Selected excerpt:
ICSR should be configured and maintained in a separate context.
Be sure to bind the local IP address to the primary chassis. When configuring the backup chassis, be sure to bind the local IP address to the backup chassis.

Configuring SRP Context Parameters

Important

CLI commands must be executed on both VPC instances. Log onto both active CFs before continuing. Always make configuration changes on the primary VPC instance first.

Basic Parameters

This configuration assigns a chassis mode and priority, and also configures the redundancy link between the primary and backup chassis:

configure 
  context srp_ctxt_name 
    service-redundancy-protocol 
      chassis-mode { primary | backup } 
      priority priority 
      peer-ip-address ip_address 
      hello-interval dur_sec 
      dead-interval dead_dur_sec 
      end

Notes:

ICSR should be configured and maintained in a separate context.
When assigning the chassis mode on the backup chassis be sure to enter the backup keyword.
The checkpoint command sets the amount of time the chassis waits before check pointing an existing call session. Checkpoints can be set for IMS (VoLTE) and/or non-IMS sessions. The checkpoint is a snapshot of the current application state that can be used to restart its execution in case of failure. The default setting is 60 seconds.

Goal: Rewrite the ICSR configuration excerpt, starting at "Be sure to bind the local IP address to the primary" and ending at "the backup chassis.", and swap "local IP address" for "loopback IP address".

Items:
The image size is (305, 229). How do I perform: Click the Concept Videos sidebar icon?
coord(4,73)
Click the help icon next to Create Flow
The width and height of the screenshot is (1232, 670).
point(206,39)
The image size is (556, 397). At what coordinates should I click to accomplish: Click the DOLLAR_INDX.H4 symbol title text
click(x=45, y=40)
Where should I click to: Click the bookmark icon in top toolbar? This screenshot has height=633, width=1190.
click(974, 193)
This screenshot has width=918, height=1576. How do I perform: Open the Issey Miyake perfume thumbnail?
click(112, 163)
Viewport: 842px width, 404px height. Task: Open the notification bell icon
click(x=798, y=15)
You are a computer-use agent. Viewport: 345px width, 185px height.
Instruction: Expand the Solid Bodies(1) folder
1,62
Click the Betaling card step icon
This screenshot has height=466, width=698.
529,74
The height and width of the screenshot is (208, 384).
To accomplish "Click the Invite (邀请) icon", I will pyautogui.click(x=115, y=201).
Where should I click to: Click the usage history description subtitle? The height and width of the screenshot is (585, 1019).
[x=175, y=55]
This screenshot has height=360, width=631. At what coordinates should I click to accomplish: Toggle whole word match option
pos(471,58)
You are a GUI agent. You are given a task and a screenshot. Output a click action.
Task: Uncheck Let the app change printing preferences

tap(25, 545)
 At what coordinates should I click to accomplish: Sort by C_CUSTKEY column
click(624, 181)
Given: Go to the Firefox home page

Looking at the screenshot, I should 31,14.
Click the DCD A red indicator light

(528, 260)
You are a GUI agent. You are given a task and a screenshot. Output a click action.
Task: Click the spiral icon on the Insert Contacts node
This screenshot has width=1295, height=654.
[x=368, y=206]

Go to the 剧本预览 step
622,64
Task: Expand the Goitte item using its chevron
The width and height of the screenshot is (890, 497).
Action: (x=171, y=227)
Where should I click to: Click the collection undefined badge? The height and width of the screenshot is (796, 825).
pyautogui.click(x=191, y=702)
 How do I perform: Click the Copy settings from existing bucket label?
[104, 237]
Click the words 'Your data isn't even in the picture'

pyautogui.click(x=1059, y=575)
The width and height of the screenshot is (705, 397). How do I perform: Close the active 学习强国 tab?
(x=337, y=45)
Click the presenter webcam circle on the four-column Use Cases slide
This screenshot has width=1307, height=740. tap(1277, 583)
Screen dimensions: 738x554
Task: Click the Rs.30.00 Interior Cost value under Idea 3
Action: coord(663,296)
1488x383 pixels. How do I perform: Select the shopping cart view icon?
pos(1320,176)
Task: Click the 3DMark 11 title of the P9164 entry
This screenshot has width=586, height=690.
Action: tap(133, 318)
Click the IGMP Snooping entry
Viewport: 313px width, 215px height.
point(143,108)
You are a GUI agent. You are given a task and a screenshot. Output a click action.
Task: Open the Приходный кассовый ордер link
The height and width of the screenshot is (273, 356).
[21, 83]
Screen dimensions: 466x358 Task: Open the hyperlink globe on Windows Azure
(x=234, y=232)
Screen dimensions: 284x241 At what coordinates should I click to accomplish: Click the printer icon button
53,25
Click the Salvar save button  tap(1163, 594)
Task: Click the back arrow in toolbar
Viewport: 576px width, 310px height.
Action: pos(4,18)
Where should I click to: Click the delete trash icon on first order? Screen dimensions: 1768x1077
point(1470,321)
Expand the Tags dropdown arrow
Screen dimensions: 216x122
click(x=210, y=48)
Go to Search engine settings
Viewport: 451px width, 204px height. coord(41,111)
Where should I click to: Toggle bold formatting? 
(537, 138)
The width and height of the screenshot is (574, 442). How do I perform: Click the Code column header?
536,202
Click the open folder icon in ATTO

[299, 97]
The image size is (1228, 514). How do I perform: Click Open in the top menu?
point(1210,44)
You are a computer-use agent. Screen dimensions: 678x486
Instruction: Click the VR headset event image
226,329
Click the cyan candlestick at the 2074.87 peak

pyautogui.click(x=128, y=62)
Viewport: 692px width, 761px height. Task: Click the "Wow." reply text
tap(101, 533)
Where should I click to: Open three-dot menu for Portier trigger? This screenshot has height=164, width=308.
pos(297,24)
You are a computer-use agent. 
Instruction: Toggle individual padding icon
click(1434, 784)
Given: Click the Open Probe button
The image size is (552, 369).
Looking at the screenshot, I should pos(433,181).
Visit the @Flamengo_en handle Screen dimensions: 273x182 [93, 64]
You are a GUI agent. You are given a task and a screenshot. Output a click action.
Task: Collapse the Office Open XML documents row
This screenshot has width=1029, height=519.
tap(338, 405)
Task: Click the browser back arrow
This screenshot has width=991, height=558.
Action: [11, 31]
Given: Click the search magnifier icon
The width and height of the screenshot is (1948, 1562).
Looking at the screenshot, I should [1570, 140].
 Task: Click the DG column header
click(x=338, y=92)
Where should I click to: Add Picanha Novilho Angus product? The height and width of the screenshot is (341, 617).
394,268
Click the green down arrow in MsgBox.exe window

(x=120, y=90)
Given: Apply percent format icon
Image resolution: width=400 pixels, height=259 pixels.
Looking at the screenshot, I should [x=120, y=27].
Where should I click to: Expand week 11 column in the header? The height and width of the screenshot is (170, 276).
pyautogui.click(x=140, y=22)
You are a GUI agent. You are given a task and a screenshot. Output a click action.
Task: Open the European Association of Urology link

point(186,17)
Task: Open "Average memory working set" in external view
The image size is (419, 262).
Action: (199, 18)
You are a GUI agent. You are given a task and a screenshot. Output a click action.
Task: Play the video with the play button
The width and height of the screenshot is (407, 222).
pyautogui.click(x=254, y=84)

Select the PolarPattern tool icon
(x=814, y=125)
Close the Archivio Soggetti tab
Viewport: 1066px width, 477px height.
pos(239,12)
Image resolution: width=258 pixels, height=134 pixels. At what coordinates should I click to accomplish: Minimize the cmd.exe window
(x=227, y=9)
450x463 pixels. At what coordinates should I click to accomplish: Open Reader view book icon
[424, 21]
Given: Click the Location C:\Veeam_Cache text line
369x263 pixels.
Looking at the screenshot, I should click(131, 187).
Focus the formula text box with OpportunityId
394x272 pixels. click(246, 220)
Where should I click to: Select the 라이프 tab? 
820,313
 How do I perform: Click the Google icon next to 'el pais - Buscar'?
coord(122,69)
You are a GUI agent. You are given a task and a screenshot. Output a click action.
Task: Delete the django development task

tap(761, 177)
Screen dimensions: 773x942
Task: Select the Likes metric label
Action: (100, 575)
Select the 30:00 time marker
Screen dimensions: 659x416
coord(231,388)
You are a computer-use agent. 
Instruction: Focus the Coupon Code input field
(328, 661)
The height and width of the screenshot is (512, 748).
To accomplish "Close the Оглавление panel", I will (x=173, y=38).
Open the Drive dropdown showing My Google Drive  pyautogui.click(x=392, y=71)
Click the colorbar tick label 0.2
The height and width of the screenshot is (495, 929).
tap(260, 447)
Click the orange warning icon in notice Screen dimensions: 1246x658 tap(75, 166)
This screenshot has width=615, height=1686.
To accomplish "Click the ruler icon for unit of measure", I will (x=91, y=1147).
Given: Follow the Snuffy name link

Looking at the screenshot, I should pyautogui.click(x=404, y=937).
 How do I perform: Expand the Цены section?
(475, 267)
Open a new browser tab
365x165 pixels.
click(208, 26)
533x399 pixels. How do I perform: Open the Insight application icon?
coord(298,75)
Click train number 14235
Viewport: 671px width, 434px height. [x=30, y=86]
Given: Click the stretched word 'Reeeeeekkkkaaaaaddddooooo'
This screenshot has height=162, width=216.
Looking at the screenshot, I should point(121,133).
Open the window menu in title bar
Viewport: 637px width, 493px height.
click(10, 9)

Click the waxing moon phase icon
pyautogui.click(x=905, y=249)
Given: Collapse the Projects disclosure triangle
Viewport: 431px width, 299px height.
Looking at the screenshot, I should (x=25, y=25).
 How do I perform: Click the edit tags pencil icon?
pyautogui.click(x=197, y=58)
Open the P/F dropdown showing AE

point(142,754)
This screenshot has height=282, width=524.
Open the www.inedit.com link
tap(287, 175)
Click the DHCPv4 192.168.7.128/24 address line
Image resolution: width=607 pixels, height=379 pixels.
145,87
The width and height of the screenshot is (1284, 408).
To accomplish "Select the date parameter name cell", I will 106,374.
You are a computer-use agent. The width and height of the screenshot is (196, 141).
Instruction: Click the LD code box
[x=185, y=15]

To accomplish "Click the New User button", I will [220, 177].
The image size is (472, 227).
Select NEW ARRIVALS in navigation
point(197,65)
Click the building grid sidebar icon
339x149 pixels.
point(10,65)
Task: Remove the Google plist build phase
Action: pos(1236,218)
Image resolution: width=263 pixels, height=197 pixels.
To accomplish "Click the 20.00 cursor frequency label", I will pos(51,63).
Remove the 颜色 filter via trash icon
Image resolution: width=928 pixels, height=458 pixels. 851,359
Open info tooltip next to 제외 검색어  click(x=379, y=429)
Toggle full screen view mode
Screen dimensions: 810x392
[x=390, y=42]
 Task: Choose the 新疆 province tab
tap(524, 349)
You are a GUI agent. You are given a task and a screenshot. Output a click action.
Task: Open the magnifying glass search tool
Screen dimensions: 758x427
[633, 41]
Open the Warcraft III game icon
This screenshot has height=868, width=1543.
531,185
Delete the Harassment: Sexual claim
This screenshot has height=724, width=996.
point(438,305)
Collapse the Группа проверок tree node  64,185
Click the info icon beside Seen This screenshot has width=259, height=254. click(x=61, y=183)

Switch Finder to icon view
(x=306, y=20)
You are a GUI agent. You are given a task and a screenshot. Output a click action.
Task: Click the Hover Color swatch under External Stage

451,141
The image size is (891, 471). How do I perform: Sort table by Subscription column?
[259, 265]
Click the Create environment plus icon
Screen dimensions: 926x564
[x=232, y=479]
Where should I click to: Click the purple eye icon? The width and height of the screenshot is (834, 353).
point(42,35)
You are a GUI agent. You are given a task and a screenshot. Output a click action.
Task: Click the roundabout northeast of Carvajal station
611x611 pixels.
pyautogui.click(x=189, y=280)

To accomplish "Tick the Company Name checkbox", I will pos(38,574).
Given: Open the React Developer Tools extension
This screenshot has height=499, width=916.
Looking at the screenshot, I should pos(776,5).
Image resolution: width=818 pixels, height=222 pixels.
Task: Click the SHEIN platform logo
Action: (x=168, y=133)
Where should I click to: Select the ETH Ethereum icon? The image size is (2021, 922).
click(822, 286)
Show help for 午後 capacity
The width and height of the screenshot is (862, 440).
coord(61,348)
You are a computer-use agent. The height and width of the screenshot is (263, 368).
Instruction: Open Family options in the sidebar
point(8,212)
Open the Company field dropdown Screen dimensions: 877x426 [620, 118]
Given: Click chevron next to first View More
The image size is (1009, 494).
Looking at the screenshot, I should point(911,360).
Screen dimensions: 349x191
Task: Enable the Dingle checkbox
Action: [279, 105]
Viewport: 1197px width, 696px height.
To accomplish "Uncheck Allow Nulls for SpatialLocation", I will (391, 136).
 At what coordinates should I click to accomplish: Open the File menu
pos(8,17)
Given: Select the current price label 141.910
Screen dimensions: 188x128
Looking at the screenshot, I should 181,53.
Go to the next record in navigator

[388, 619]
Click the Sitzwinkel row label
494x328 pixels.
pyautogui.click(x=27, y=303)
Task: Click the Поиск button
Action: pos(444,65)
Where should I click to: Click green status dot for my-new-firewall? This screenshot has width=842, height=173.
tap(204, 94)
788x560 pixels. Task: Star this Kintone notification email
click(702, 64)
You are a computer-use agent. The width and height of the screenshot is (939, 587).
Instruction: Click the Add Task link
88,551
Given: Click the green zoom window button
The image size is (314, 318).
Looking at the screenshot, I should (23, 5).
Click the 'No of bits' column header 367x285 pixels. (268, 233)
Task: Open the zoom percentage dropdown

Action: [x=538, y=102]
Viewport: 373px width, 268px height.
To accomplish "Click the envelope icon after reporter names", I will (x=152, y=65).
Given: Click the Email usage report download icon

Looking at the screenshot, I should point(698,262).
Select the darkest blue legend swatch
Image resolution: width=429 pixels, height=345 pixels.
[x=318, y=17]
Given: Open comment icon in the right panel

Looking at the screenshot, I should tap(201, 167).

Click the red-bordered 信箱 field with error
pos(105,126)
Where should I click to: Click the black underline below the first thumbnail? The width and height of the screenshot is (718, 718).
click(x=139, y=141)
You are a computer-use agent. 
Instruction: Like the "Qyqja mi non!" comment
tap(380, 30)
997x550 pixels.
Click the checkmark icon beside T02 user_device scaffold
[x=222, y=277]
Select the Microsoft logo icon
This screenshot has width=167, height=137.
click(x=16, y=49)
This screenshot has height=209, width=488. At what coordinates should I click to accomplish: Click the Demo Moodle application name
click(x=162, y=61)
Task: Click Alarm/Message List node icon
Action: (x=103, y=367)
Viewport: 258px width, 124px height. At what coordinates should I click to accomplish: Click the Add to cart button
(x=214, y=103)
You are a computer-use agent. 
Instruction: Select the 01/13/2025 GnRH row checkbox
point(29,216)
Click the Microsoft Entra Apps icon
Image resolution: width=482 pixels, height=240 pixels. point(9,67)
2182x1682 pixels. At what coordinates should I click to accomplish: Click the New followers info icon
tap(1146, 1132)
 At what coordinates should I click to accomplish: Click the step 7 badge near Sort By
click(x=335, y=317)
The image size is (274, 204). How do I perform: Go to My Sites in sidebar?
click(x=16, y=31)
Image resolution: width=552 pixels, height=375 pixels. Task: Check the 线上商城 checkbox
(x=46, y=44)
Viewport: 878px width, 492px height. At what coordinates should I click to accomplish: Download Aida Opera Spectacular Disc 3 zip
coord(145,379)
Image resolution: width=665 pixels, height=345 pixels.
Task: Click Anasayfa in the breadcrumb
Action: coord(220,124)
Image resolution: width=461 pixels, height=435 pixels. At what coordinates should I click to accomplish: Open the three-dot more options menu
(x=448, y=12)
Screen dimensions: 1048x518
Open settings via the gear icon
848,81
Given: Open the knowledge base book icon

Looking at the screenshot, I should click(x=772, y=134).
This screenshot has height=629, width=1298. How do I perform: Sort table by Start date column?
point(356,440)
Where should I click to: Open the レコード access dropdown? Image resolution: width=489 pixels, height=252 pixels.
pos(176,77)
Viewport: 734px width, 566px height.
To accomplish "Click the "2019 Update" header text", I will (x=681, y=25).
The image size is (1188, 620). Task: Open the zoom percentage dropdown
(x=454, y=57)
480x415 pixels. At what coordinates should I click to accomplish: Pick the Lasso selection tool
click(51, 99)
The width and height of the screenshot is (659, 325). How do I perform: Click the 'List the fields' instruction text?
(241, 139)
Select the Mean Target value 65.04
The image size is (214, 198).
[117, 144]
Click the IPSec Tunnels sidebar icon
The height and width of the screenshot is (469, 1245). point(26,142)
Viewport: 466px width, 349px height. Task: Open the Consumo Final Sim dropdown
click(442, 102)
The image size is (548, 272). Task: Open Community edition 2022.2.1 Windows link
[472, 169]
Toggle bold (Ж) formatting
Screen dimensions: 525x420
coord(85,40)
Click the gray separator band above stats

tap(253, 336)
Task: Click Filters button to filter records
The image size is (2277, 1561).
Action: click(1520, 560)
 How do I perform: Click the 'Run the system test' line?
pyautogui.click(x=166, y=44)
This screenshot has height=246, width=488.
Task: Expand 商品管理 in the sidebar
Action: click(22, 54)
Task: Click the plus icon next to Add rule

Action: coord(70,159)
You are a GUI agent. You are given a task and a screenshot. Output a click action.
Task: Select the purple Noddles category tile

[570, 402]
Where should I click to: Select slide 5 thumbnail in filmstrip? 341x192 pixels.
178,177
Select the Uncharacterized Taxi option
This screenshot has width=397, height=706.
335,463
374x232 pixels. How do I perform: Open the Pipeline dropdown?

Exercise answer:
Be sure to bind the loopback IP address to the primary chassis. When configuring the backup chassis, be sure to bind the loopback IP address to the backup chassis.